§ **RECORD EXCERPTS**:
______

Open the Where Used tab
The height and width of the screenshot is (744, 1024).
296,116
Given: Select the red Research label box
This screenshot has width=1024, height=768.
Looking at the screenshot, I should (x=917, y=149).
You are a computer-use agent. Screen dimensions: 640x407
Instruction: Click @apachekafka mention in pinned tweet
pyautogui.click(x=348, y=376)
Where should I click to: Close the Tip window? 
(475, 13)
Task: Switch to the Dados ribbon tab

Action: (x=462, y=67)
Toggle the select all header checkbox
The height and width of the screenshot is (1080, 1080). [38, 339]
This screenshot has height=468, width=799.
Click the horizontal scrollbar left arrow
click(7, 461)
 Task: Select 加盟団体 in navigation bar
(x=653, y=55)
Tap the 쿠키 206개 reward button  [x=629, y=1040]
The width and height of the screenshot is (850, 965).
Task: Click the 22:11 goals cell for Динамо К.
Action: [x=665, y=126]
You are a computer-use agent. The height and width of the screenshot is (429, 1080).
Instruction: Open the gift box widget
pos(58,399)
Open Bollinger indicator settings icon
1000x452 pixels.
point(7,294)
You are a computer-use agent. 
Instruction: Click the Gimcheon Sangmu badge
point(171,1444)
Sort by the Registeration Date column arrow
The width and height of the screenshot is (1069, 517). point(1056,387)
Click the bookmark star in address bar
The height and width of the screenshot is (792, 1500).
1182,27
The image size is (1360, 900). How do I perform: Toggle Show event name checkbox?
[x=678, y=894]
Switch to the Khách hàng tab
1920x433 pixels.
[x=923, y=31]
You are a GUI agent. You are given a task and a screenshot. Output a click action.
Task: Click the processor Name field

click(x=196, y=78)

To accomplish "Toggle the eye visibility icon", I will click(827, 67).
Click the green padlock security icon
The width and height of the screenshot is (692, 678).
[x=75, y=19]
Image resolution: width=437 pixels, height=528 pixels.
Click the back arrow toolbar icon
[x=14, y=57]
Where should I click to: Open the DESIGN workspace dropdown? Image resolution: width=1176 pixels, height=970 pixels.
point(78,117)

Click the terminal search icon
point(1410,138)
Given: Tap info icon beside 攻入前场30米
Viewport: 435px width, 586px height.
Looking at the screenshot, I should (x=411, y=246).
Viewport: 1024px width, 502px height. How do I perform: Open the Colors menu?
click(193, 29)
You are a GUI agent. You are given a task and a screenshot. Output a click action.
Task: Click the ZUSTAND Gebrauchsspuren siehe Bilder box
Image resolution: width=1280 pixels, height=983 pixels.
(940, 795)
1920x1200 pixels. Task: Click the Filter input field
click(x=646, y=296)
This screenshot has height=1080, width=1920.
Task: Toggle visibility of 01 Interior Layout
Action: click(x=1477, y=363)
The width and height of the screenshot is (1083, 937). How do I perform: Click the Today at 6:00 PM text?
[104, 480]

______

§ **WHAT TO PRODUCE**: An exact copy of every line above is what this asks for.

§ **EXPECTED OUTPUT**:
Open the Where Used tab
The height and width of the screenshot is (744, 1024).
296,116
Given: Select the red Research label box
This screenshot has width=1024, height=768.
Looking at the screenshot, I should (x=917, y=149).
You are a computer-use agent. Screen dimensions: 640x407
Instruction: Click @apachekafka mention in pinned tweet
pyautogui.click(x=348, y=376)
Where should I click to: Close the Tip window? 
(475, 13)
Task: Switch to the Dados ribbon tab

Action: (x=462, y=67)
Toggle the select all header checkbox
The height and width of the screenshot is (1080, 1080). [38, 339]
This screenshot has height=468, width=799.
Click the horizontal scrollbar left arrow
click(7, 461)
 Task: Select 加盟団体 in navigation bar
(x=653, y=55)
Tap the 쿠키 206개 reward button  [x=629, y=1040]
The width and height of the screenshot is (850, 965).
Task: Click the 22:11 goals cell for Динамо К.
Action: [x=665, y=126]
You are a computer-use agent. The height and width of the screenshot is (429, 1080).
Instruction: Open the gift box widget
pos(58,399)
Open Bollinger indicator settings icon
1000x452 pixels.
point(7,294)
You are a computer-use agent. 
Instruction: Click the Gimcheon Sangmu badge
point(171,1444)
Sort by the Registeration Date column arrow
The width and height of the screenshot is (1069, 517). point(1056,387)
Click the bookmark star in address bar
The height and width of the screenshot is (792, 1500).
1182,27
The image size is (1360, 900). How do I perform: Toggle Show event name checkbox?
[x=678, y=894]
Switch to the Khách hàng tab
1920x433 pixels.
[x=923, y=31]
You are a GUI agent. You are given a task and a screenshot. Output a click action.
Task: Click the processor Name field

click(x=196, y=78)

To accomplish "Toggle the eye visibility icon", I will click(827, 67).
Click the green padlock security icon
The width and height of the screenshot is (692, 678).
[x=75, y=19]
Image resolution: width=437 pixels, height=528 pixels.
Click the back arrow toolbar icon
[x=14, y=57]
Where should I click to: Open the DESIGN workspace dropdown? Image resolution: width=1176 pixels, height=970 pixels.
point(78,117)

Click the terminal search icon
point(1410,138)
Given: Tap info icon beside 攻入前场30米
Viewport: 435px width, 586px height.
Looking at the screenshot, I should (x=411, y=246).
Viewport: 1024px width, 502px height. How do I perform: Open the Colors menu?
click(193, 29)
You are a GUI agent. You are given a task and a screenshot. Output a click action.
Task: Click the ZUSTAND Gebrauchsspuren siehe Bilder box
Image resolution: width=1280 pixels, height=983 pixels.
(940, 795)
1920x1200 pixels. Task: Click the Filter input field
click(x=646, y=296)
This screenshot has height=1080, width=1920.
Task: Toggle visibility of 01 Interior Layout
Action: click(x=1477, y=363)
The width and height of the screenshot is (1083, 937). How do I perform: Click the Today at 6:00 PM text?
[104, 480]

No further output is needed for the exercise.